[Raw data]:
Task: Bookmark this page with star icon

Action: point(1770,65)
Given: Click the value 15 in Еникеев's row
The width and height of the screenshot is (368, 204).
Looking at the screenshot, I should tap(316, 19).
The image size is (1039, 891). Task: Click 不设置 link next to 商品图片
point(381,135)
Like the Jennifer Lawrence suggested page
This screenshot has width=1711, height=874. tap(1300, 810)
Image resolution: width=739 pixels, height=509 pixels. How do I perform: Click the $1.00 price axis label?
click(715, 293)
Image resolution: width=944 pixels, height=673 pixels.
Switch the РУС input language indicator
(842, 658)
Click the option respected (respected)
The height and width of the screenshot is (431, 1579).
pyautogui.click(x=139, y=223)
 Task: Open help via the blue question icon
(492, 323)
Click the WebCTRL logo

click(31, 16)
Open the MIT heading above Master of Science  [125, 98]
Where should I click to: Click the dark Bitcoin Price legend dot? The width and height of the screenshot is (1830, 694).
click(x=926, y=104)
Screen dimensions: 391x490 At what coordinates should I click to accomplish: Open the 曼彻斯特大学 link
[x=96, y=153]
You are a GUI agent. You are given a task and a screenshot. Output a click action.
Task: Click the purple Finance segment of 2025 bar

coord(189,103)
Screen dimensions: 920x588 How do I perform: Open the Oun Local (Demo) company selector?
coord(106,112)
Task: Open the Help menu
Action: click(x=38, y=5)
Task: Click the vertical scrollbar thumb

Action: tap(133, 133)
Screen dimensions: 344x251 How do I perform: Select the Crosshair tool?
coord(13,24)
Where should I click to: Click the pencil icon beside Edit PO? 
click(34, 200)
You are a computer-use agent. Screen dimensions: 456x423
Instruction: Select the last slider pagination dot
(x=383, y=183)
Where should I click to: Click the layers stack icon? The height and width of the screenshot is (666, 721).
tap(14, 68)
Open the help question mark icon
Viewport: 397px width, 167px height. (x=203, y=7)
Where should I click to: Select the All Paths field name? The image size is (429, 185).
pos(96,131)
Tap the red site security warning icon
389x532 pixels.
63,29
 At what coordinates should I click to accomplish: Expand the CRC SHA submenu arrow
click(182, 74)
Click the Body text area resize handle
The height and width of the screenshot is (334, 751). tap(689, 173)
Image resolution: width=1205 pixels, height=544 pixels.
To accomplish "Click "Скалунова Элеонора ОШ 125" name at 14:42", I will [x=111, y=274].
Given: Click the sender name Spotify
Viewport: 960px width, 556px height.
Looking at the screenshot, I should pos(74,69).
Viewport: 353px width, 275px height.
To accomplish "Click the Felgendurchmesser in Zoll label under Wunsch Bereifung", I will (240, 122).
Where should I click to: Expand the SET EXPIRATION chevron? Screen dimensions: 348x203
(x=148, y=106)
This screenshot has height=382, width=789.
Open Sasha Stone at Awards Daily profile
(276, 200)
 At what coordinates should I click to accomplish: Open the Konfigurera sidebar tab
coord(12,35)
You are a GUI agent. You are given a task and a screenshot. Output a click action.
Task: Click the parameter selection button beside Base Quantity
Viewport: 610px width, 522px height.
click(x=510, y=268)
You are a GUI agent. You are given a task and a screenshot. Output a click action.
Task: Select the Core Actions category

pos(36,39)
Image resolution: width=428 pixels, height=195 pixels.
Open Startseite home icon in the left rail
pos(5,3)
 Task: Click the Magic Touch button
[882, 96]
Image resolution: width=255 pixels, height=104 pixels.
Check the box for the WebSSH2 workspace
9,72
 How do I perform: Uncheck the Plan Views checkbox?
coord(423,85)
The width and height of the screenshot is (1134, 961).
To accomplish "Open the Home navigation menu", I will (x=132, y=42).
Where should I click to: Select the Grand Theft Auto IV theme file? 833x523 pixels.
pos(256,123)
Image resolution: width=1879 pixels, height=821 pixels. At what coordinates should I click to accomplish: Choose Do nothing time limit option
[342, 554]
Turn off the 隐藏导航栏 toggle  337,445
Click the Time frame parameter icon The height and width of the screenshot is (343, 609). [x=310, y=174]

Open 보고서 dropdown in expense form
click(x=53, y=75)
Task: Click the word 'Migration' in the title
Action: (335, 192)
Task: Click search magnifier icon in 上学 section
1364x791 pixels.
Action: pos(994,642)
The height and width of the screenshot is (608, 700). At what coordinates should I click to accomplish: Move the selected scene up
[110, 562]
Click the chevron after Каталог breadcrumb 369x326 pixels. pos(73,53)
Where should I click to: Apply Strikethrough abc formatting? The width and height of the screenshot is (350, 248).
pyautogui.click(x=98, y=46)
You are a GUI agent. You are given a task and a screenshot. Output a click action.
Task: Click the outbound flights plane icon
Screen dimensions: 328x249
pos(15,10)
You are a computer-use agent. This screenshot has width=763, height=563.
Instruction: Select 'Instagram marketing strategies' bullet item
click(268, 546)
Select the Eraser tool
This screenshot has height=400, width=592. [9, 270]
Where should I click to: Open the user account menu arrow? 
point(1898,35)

[Work order]:
Every line in the data above has to be retyped exactly.

[Written reply]:
Task: Bookmark this page with star icon

Action: point(1770,65)
Given: Click the value 15 in Еникеев's row
The width and height of the screenshot is (368, 204).
Looking at the screenshot, I should tap(316, 19).
The image size is (1039, 891). Task: Click 不设置 link next to 商品图片
point(381,135)
Like the Jennifer Lawrence suggested page
This screenshot has width=1711, height=874. tap(1300, 810)
Image resolution: width=739 pixels, height=509 pixels. How do I perform: Click the $1.00 price axis label?
click(715, 293)
Image resolution: width=944 pixels, height=673 pixels.
Switch the РУС input language indicator
(842, 658)
Click the option respected (respected)
The height and width of the screenshot is (431, 1579).
pyautogui.click(x=139, y=223)
 Task: Open help via the blue question icon
(492, 323)
Click the WebCTRL logo

click(31, 16)
Open the MIT heading above Master of Science  [125, 98]
Where should I click to: Click the dark Bitcoin Price legend dot? The width and height of the screenshot is (1830, 694).
click(x=926, y=104)
Screen dimensions: 391x490 At what coordinates should I click to accomplish: Open the 曼彻斯特大学 link
[x=96, y=153]
You are a GUI agent. You are given a task and a screenshot. Output a click action.
Task: Click the purple Finance segment of 2025 bar

coord(189,103)
Screen dimensions: 920x588 How do I perform: Open the Oun Local (Demo) company selector?
coord(106,112)
Task: Open the Help menu
Action: click(x=38, y=5)
Task: Click the vertical scrollbar thumb

Action: tap(133, 133)
Screen dimensions: 344x251 How do I perform: Select the Crosshair tool?
coord(13,24)
Where should I click to: Click the pencil icon beside Edit PO? 
click(34, 200)
You are a computer-use agent. Screen dimensions: 456x423
Instruction: Select the last slider pagination dot
(x=383, y=183)
Where should I click to: Click the layers stack icon? The height and width of the screenshot is (666, 721).
tap(14, 68)
Open the help question mark icon
Viewport: 397px width, 167px height. (x=203, y=7)
Where should I click to: Select the All Paths field name? The image size is (429, 185).
pos(96,131)
Tap the red site security warning icon
389x532 pixels.
63,29
 At what coordinates should I click to accomplish: Expand the CRC SHA submenu arrow
click(182, 74)
Click the Body text area resize handle
The height and width of the screenshot is (334, 751). tap(689, 173)
Image resolution: width=1205 pixels, height=544 pixels.
To accomplish "Click "Скалунова Элеонора ОШ 125" name at 14:42", I will [x=111, y=274].
Given: Click the sender name Spotify
Viewport: 960px width, 556px height.
Looking at the screenshot, I should pos(74,69).
Viewport: 353px width, 275px height.
To accomplish "Click the Felgendurchmesser in Zoll label under Wunsch Bereifung", I will (240, 122).
Where should I click to: Expand the SET EXPIRATION chevron? Screen dimensions: 348x203
(x=148, y=106)
This screenshot has height=382, width=789.
Open Sasha Stone at Awards Daily profile
(276, 200)
 At what coordinates should I click to accomplish: Open the Konfigurera sidebar tab
coord(12,35)
You are a GUI agent. You are given a task and a screenshot. Output a click action.
Task: Click the parameter selection button beside Base Quantity
Viewport: 610px width, 522px height.
click(x=510, y=268)
You are a GUI agent. You are given a task and a screenshot. Output a click action.
Task: Select the Core Actions category

pos(36,39)
Image resolution: width=428 pixels, height=195 pixels.
Open Startseite home icon in the left rail
pos(5,3)
 Task: Click the Magic Touch button
[882, 96]
Image resolution: width=255 pixels, height=104 pixels.
Check the box for the WebSSH2 workspace
9,72
 How do I perform: Uncheck the Plan Views checkbox?
coord(423,85)
The width and height of the screenshot is (1134, 961).
To accomplish "Open the Home navigation menu", I will (x=132, y=42).
Where should I click to: Select the Grand Theft Auto IV theme file? 833x523 pixels.
pos(256,123)
Image resolution: width=1879 pixels, height=821 pixels. At what coordinates should I click to accomplish: Choose Do nothing time limit option
[342, 554]
Turn off the 隐藏导航栏 toggle  337,445
Click the Time frame parameter icon The height and width of the screenshot is (343, 609). [x=310, y=174]

Open 보고서 dropdown in expense form
click(x=53, y=75)
Task: Click the word 'Migration' in the title
Action: (335, 192)
Task: Click search magnifier icon in 上学 section
1364x791 pixels.
Action: pos(994,642)
The height and width of the screenshot is (608, 700). At what coordinates should I click to accomplish: Move the selected scene up
[110, 562]
Click the chevron after Каталог breadcrumb 369x326 pixels. pos(73,53)
Where should I click to: Apply Strikethrough abc formatting? The width and height of the screenshot is (350, 248).
pyautogui.click(x=98, y=46)
You are a GUI agent. You are given a task and a screenshot. Output a click action.
Task: Click the outbound flights plane icon
Screen dimensions: 328x249
pos(15,10)
You are a computer-use agent. This screenshot has width=763, height=563.
Instruction: Select 'Instagram marketing strategies' bullet item
click(268, 546)
Select the Eraser tool
This screenshot has height=400, width=592. [9, 270]
Where should I click to: Open the user account menu arrow? 
point(1898,35)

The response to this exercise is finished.